Source records
━━━━━━━━━━━━━━━━
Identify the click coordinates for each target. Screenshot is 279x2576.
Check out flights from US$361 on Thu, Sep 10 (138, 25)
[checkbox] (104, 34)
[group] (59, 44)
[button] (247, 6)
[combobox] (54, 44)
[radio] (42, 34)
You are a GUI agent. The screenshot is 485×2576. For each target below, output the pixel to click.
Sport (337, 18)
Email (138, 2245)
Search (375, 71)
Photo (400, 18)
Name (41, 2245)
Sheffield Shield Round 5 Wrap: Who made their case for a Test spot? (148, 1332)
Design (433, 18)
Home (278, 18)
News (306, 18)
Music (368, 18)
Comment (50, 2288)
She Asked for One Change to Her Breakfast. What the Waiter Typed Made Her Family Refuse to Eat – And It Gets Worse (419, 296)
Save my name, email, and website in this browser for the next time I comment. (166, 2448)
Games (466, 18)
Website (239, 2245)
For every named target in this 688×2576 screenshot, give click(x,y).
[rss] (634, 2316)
━━━━━━━━━━━━━━━━
> [EXERCISE AIM] Filter the entries above and copy only the lines that hold "each".

> [WRITTEN RESPONSE]
Identify the click coordinates for each target. Screenshot is 279x2576.
You are a GUI agent. The screenshot is 485×2576. For each target below, output the pixel to click.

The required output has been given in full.